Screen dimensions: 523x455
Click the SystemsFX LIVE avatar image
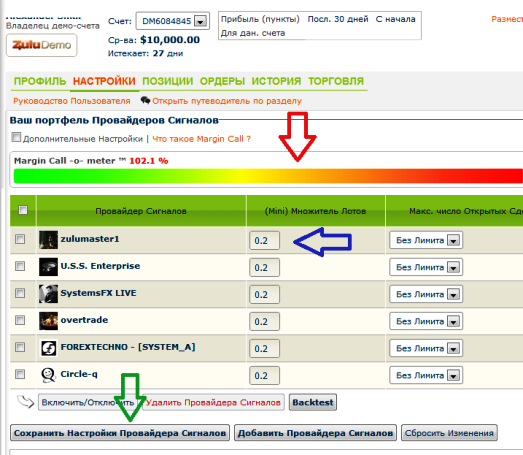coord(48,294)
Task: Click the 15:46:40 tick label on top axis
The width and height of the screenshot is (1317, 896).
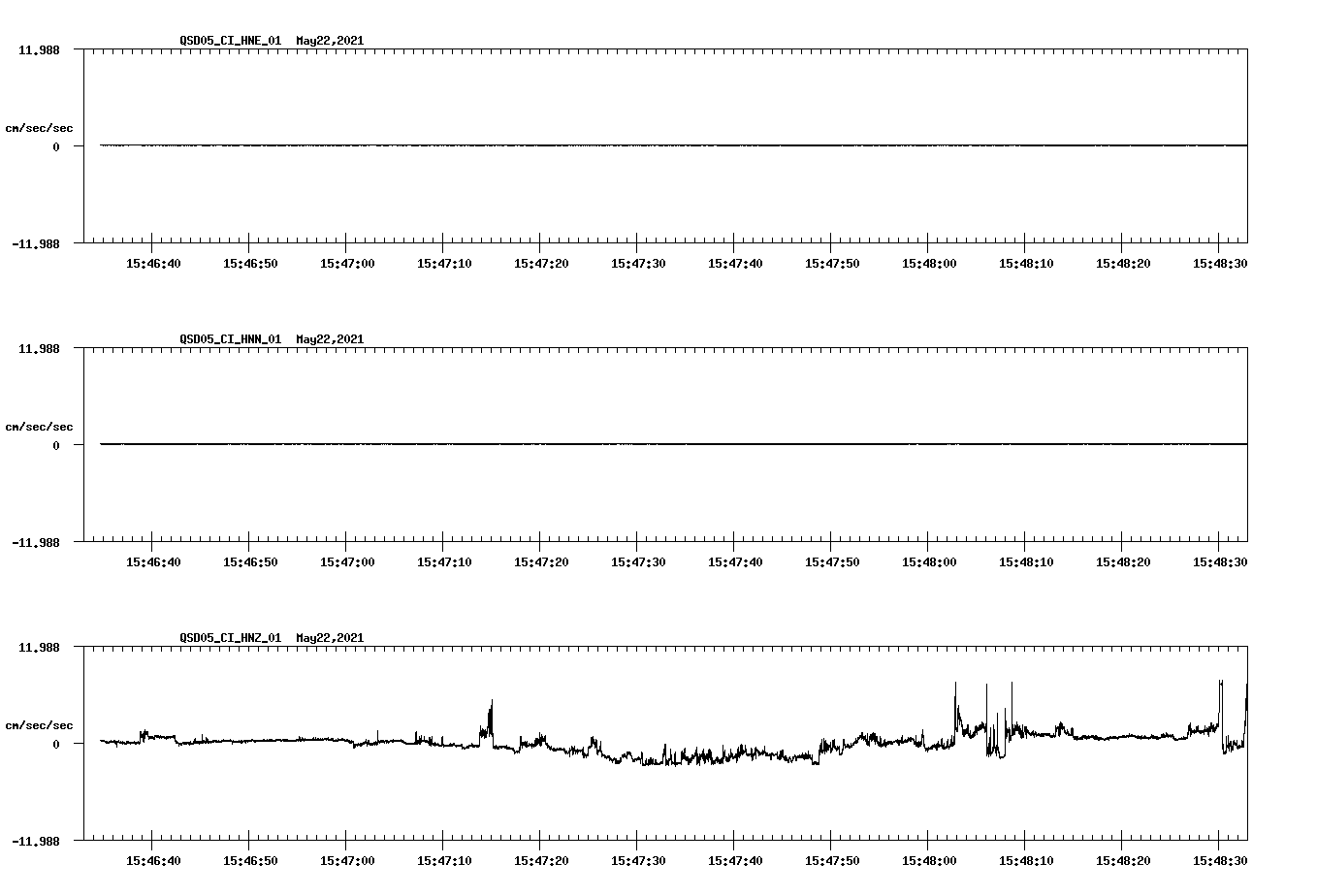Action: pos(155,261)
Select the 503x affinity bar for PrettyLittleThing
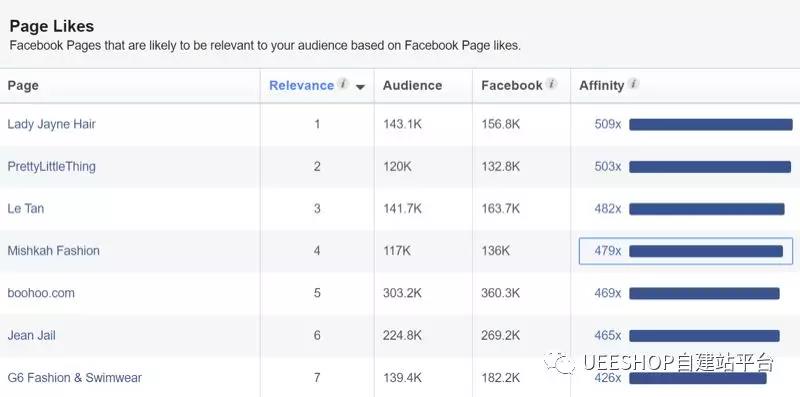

──────────────────────────────

▸ DIRECTIONS:
Word for word, restate the lines from the line containing "Click the SystemsFX LIVE avatar image" through the end of the data, including the first and last of them. Pictures stay out.

▸ YOUR SOLUTION:
Click the SystemsFX LIVE avatar image
coord(48,294)
Task: Click the 15:46:40 tick label on top axis
The width and height of the screenshot is (1317, 896).
Action: pos(155,261)
Select the 503x affinity bar for PrettyLittleThing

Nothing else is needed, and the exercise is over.